Dataset entries:
○ ○ ○ ○ ○ ○ ○

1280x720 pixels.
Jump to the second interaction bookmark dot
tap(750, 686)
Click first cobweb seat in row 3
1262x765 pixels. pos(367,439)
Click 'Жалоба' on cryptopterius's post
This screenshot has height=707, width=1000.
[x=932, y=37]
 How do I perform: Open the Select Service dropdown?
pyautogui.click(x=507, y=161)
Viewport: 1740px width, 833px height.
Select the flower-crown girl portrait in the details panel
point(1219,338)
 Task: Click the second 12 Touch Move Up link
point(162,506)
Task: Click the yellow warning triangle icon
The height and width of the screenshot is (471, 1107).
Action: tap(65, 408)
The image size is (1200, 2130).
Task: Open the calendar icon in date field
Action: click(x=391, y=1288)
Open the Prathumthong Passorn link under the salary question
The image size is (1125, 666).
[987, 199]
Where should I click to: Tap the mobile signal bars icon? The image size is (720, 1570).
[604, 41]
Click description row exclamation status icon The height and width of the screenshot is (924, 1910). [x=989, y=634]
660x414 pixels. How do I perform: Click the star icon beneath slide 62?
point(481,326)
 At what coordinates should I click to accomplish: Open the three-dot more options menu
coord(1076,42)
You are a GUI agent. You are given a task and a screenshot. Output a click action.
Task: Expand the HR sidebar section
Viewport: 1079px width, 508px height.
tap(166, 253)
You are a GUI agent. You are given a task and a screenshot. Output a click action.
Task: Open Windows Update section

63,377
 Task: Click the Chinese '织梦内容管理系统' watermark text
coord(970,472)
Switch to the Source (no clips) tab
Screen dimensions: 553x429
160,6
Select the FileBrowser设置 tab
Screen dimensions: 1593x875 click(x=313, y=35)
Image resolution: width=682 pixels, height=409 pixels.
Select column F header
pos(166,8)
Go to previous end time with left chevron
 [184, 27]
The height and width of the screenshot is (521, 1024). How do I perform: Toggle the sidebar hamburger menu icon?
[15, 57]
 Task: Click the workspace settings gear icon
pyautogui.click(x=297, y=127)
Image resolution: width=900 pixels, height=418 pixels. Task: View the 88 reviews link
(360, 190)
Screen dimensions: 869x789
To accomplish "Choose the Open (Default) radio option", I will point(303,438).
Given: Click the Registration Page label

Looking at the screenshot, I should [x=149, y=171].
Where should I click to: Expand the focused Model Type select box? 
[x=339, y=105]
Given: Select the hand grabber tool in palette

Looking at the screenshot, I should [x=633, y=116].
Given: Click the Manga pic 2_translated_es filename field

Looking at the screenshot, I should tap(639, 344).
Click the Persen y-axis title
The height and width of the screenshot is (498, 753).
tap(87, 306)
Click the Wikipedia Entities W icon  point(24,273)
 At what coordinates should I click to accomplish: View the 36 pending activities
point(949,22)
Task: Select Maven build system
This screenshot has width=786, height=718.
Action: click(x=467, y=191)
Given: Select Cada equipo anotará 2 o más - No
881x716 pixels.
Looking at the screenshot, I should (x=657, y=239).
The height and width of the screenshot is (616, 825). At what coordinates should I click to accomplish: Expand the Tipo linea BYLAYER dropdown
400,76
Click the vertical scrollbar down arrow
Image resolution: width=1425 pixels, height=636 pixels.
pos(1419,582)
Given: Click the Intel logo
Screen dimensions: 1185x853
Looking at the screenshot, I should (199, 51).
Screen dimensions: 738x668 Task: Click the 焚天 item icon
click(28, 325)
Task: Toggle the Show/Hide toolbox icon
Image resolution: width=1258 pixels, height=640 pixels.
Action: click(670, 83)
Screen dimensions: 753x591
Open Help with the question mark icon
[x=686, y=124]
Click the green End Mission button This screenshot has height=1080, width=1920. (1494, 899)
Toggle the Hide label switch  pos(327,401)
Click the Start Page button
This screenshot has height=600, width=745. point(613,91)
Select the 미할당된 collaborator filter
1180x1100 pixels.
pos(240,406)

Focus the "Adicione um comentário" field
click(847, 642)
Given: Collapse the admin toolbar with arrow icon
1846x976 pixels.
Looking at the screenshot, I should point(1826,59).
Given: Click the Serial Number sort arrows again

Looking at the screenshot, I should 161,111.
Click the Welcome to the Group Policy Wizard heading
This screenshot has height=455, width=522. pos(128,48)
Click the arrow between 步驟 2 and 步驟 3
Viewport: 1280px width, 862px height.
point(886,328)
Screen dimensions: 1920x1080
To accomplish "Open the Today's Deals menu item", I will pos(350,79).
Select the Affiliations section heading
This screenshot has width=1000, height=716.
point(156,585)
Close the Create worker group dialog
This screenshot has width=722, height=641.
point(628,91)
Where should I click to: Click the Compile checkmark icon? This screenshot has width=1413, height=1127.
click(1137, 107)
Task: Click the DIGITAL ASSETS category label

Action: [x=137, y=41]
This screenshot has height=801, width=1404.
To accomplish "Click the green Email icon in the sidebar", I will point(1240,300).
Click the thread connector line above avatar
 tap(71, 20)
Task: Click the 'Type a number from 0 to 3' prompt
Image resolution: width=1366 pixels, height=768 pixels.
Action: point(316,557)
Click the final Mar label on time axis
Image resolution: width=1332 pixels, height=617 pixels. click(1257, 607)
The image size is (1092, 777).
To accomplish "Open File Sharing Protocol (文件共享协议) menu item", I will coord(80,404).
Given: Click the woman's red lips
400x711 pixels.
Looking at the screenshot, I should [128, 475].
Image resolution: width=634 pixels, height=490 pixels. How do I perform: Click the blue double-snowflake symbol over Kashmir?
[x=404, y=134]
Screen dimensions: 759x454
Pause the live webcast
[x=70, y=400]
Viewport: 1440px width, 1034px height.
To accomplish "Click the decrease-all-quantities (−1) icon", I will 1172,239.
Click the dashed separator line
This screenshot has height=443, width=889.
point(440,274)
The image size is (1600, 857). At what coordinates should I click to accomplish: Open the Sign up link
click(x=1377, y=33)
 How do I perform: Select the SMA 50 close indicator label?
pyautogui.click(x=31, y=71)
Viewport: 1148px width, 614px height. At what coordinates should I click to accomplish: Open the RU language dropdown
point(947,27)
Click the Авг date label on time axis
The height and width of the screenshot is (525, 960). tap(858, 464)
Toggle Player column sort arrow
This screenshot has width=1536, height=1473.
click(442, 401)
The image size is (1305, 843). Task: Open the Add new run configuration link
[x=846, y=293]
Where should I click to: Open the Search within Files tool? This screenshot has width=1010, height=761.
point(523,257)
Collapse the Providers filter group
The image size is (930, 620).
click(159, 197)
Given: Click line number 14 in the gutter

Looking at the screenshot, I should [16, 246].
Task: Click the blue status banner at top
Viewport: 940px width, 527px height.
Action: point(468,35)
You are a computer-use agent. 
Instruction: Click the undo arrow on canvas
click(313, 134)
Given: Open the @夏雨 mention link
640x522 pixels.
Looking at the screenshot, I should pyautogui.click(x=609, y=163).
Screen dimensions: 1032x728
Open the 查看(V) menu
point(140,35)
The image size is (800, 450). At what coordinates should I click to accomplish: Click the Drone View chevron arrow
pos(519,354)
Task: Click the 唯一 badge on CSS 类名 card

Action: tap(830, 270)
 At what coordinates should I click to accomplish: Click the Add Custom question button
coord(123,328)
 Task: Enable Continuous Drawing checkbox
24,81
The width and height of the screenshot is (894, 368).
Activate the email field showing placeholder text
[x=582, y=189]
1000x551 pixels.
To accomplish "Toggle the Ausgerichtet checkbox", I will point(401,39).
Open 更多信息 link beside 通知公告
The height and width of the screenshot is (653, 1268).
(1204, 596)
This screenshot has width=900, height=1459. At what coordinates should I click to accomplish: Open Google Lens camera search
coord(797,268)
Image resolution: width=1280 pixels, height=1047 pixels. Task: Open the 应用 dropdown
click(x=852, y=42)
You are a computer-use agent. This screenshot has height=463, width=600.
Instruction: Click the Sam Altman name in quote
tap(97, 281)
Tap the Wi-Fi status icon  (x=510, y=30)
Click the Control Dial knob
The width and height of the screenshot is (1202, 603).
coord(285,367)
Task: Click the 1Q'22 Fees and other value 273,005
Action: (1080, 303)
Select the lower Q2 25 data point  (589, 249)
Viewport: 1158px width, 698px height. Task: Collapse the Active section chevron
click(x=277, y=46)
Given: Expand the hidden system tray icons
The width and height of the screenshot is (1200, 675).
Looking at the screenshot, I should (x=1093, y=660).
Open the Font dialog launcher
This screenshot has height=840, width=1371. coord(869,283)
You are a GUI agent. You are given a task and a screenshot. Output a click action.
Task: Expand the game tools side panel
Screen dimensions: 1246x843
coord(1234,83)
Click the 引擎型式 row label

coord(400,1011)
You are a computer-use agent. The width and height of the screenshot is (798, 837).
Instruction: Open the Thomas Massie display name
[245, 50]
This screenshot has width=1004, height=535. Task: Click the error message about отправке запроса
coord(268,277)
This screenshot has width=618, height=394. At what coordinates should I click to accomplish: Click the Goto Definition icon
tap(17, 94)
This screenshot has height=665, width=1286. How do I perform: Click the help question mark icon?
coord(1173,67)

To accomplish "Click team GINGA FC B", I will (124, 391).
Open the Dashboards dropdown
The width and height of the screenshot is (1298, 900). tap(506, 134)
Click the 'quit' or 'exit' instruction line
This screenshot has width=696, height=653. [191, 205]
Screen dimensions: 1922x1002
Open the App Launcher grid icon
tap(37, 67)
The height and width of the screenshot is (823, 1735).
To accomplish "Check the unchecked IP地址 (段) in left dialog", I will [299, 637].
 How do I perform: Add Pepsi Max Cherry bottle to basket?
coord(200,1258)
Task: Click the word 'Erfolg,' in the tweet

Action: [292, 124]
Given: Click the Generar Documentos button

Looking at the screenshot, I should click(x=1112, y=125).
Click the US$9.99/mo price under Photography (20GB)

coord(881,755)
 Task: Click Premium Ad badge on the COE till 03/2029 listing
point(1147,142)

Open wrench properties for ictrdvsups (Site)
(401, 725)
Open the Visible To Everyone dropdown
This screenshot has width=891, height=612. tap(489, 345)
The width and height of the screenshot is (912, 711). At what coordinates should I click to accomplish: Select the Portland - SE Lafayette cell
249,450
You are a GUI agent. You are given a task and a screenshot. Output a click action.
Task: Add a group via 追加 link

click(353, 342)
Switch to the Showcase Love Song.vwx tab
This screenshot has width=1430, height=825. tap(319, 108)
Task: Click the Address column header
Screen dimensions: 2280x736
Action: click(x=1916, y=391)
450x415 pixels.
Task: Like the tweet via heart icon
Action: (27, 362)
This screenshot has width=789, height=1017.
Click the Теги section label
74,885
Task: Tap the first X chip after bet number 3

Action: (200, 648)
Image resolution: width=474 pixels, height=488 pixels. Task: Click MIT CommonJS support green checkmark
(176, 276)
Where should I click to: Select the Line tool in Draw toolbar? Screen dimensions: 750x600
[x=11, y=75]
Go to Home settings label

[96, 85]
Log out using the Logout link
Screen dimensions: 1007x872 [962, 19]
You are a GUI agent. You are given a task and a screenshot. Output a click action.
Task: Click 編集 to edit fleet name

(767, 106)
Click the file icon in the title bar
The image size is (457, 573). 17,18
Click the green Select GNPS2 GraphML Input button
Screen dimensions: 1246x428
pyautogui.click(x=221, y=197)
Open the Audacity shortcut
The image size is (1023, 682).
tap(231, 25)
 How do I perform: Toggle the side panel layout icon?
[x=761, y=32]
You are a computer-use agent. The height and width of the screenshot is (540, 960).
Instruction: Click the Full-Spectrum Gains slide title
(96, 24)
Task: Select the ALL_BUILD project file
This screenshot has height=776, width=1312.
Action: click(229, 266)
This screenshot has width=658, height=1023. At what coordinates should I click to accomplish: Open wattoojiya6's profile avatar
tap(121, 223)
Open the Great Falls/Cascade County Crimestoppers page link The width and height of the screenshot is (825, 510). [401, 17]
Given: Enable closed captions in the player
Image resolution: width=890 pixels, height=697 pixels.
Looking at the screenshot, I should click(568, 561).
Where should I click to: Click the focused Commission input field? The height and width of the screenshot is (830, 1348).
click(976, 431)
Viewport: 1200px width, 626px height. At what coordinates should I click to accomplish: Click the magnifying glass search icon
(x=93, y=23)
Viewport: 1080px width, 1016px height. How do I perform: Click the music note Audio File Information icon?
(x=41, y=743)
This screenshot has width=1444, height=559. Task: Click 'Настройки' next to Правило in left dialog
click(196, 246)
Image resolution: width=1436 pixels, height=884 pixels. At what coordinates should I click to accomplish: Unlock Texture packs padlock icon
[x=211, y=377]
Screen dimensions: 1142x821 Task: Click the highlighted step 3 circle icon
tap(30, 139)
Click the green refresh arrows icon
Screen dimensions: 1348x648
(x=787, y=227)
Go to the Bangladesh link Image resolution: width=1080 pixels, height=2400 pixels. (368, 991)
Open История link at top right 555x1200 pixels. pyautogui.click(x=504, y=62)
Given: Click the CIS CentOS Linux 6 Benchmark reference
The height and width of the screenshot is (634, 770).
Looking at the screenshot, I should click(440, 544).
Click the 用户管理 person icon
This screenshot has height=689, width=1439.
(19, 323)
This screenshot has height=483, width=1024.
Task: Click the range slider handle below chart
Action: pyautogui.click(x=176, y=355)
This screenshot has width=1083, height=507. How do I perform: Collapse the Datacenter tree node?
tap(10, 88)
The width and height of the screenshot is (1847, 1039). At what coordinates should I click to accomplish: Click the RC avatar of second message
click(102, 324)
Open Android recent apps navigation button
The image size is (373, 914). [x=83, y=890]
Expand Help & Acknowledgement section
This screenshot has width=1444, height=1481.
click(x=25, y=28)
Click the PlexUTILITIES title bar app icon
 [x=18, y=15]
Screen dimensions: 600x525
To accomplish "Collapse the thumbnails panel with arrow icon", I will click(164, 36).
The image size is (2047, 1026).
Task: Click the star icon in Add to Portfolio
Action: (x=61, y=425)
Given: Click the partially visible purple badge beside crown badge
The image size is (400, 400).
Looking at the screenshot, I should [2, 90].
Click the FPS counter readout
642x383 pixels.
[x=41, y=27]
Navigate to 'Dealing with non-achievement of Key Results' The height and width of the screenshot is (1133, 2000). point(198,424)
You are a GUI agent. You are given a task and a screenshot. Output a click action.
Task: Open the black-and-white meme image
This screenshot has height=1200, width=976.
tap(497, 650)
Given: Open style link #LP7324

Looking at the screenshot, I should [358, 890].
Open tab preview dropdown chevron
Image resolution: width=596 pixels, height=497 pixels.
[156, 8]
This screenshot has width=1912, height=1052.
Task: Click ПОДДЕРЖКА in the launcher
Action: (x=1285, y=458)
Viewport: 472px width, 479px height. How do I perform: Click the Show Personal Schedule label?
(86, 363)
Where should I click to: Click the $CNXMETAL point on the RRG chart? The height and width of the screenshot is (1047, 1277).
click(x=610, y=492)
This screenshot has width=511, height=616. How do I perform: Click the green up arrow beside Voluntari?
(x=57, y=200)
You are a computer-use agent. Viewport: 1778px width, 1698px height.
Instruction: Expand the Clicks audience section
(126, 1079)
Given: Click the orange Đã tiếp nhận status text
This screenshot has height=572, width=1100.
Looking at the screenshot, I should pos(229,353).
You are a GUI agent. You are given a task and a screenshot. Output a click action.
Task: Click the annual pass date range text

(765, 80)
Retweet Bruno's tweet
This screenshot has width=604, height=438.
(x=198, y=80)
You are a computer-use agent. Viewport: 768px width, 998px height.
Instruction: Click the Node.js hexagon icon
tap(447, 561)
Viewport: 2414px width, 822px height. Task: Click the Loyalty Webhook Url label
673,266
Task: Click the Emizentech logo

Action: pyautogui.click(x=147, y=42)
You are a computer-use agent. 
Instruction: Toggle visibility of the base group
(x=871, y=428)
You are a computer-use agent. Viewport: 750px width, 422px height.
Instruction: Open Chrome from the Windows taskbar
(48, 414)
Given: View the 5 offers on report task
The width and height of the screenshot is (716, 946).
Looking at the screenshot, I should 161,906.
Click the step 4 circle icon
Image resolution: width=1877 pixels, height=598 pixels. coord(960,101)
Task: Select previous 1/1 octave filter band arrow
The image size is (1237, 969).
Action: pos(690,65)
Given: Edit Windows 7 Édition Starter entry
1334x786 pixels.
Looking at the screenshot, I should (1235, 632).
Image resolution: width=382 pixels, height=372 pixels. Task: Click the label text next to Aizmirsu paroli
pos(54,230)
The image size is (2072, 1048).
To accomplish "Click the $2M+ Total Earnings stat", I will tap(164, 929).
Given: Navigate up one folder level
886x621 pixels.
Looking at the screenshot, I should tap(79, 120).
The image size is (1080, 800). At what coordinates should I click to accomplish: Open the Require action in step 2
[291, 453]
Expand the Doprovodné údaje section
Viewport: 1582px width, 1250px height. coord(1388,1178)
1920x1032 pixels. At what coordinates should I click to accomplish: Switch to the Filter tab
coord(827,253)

○ ○ ○ ○ ○ ○ ○

[Aim of the exercise]
Every line in the records above with the string "Hide" in it should be shown.

[Task answer]
Task: Toggle the Show/Hide toolbox icon
Toggle the Hide label switch  pos(327,401)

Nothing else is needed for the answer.